A few years after President Richard Nixon resigned, Attorney General Griffin Bell gathered Justice Department lawyers in the department’s elaborate Great Hall to address their independence in the post-Watergate world. Â Â Â Â Â Â
“The partisan activities of some attorneys general … combined with the unfortunate legacy of Watergate, have given rise to the understandable public concern that some decisions at Justice may be the products of favor, or pressure, or politics,” he said in the September 6, 1978 address.
Resulting Justice Department rules limited White House involvement with law enforcement decisions. The reforms emerged from Nixon’s use of the department to conceal his administration’s involvement in the break-in at the Democratic National Committee in the Watergate building.
Those decades-old reforms were invoked again on Friday, after news that President Donald Trump personally intervened to try to lift a gag order on an undercover FBI informant sought by Republican members of Congress in an investigation of Russian nuclear industry efforts to gain influence in the United States during the Obama administration.
It was only the latest chapter in ongoing controversy over White House intervention at DOJ since Trump took office. He has routinely injected himself in politically charged law enforcement matters, including those related to the probe of the Russian government’s influence in the 2016 presidential election and potential ties to his campaign.
Speaking on CNN’s “New Day” Friday, Sen. Richard Blumenthal, D-Connecticut, deemed the recent disclosure part of a pattern of intervention and “politicization,” which included the May firing of FBI Director James Comey, who was overseeing the investigation into Russia’s election interference.
“There were rules in the wake of … the Nixon improprieties that presidents would not interfere or intervene in ongoing investigations,” Blumenthal said. “Those norms seem to be violated.”
Former Sen. Rick Santorum, a Pennsylvania Republican, countered on CNN’s “Newsroom,” “Donald Trump has every right as President of the United States to advise the Justice Department as to his opinion on these things. I don’t have a problem with this at all. It’s about providing more information, not less. And I think that’s a good thing.”
Separately on Friday, White House adviser Kellyanne Conway told “New Day,” “He believes, as many others do, frankly, that the FBI informant should be free to say what he knows.”
CNN reported Thursday that Trump told his staff to work with the Justice Department to allow a former undercover FBI informant to testify. Republicans on Capitol Hill are investigating the circumstances surrounding the sale of a uranium mining company to Russia’s Atomic Energy Agency, Rosatom. The deal was approved by the Committee on Foreign Investment in the United States, a panel composed of representatives from several US government agencies, including the State Department, which at the time was led by Hillary Clinton.Â
A source familiar with the matter told CNN that the DOJ move to allow the informant to speak to members of Congress was made independent of any communications from Trump.
Trump’s constant interactions with the Justice Department, FBI and US attorneys — against the backdrop of special prosecutor Robert Mueller’s Russia investigation — cannot help but recall the Watergate era. Nixon Attorney General John Mitchell was convicted and served time in prison for his role in the scandal.

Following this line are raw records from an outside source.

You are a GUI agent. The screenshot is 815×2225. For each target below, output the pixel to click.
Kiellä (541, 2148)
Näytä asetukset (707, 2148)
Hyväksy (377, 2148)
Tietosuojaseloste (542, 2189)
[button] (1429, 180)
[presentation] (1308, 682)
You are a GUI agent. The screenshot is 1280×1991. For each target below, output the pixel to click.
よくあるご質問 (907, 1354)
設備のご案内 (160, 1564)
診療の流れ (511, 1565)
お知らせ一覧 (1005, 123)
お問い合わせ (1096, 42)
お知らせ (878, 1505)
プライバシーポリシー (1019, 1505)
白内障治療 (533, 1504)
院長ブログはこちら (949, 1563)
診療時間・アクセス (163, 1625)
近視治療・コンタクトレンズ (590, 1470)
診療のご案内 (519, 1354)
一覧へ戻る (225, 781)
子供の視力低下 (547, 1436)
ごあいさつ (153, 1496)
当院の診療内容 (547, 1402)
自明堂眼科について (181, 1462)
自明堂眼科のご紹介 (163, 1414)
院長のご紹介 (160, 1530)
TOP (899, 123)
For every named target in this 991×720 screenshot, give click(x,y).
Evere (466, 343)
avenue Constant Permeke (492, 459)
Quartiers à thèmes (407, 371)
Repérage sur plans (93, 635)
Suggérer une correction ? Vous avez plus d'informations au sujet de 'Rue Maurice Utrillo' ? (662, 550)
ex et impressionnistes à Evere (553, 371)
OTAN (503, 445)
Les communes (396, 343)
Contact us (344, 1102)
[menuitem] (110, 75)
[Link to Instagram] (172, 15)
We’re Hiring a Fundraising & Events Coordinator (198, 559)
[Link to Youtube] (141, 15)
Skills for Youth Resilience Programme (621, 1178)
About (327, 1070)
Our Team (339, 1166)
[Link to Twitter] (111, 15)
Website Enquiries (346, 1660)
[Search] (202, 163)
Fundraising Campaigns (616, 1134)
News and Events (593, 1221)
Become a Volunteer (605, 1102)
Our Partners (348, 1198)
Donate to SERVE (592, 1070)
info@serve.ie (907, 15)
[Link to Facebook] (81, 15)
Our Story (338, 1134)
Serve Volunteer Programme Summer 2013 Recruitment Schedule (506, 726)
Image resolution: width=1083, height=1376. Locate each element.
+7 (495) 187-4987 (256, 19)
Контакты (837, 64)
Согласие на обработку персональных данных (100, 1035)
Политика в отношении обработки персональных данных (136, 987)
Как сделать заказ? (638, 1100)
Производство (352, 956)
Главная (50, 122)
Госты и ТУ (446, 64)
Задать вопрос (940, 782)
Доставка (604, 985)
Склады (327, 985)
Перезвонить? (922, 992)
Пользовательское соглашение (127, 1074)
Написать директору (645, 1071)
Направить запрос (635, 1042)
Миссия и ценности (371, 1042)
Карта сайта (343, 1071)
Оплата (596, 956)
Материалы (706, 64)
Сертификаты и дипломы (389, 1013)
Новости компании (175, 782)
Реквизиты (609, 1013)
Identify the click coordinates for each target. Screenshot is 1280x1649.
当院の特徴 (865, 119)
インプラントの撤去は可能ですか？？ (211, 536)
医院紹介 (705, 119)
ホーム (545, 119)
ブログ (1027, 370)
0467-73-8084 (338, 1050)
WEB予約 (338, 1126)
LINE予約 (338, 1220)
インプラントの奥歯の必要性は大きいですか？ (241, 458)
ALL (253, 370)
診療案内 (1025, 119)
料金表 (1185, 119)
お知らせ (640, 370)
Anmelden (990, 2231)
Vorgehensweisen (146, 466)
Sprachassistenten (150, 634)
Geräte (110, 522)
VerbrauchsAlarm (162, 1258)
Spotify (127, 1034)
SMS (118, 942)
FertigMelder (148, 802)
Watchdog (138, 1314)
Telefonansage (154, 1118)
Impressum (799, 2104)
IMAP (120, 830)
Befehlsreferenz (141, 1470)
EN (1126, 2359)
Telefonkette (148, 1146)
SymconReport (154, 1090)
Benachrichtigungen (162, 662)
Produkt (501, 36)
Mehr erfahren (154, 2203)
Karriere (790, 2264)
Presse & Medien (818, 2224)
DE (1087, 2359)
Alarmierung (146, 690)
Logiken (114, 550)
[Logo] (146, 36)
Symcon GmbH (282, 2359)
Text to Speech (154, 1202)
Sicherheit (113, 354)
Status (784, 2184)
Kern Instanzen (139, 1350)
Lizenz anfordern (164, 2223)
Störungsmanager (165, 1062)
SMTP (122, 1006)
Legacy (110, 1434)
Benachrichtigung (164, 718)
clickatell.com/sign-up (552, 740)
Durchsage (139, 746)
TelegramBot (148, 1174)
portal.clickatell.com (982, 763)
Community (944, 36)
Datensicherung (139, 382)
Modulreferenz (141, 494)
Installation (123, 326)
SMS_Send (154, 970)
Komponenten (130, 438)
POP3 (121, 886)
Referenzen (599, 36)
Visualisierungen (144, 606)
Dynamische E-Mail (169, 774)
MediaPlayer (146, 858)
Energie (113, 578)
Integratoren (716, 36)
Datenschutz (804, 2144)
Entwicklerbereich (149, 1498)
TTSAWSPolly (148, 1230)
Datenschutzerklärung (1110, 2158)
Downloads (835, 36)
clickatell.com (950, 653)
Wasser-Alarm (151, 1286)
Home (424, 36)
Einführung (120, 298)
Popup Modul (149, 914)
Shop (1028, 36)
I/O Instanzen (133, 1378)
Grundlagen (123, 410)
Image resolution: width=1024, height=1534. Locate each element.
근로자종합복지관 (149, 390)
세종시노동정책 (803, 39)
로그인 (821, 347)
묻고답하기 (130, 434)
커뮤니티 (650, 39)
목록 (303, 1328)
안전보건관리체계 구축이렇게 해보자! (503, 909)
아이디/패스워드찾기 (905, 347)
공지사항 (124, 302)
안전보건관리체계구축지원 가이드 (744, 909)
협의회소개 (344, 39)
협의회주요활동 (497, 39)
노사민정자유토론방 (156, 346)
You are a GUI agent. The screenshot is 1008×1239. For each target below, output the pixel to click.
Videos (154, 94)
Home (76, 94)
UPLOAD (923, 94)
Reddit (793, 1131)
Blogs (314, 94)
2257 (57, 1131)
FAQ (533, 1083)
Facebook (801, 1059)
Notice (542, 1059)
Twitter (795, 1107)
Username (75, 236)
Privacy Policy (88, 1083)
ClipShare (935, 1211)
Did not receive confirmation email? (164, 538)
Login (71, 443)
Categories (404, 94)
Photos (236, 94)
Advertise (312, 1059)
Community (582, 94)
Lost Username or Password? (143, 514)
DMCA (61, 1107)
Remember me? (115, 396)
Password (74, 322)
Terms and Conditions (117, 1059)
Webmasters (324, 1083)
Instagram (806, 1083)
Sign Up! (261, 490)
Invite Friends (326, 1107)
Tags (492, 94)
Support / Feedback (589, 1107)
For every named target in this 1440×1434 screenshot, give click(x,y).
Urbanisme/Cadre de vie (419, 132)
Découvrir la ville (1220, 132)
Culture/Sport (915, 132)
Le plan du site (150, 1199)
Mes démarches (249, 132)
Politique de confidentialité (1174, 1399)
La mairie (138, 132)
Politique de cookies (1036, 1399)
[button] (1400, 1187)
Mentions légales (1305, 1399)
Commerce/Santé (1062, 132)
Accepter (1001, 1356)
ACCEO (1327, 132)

Bell, in his 1978 speech, said he worked for almost two years to develop rules to make DOJ “a neutral zone,” with the foundation being that the White House should steer clear of law enforcement decisions and the daily operations of the career staff involved in investigations and prosecutions.
Bell, who served in the Jimmy Carter administration and died in 2009, noted that under the Constitution, the attorney general is responsible to the president and the president to the public. So, he said, “true institutional independence is therefore impossible.” But he emphasized, “the president is best served if the attorney general and the lawyers who assist him are free to exercise their professional judgments.”
To be sure, not all interactions between the attorney general and president since then have been true to that principle. But at least it has been the ideal. “What must be avoided, in fact and in appearance,” Bell said, “is pressure from any source that is intended to influence our legal judgment.”
As he began his address nearly four decades ago, Bell told the audience he was using a prepared text, “because it’s an important subject, something that I hope will be left here for years to come.”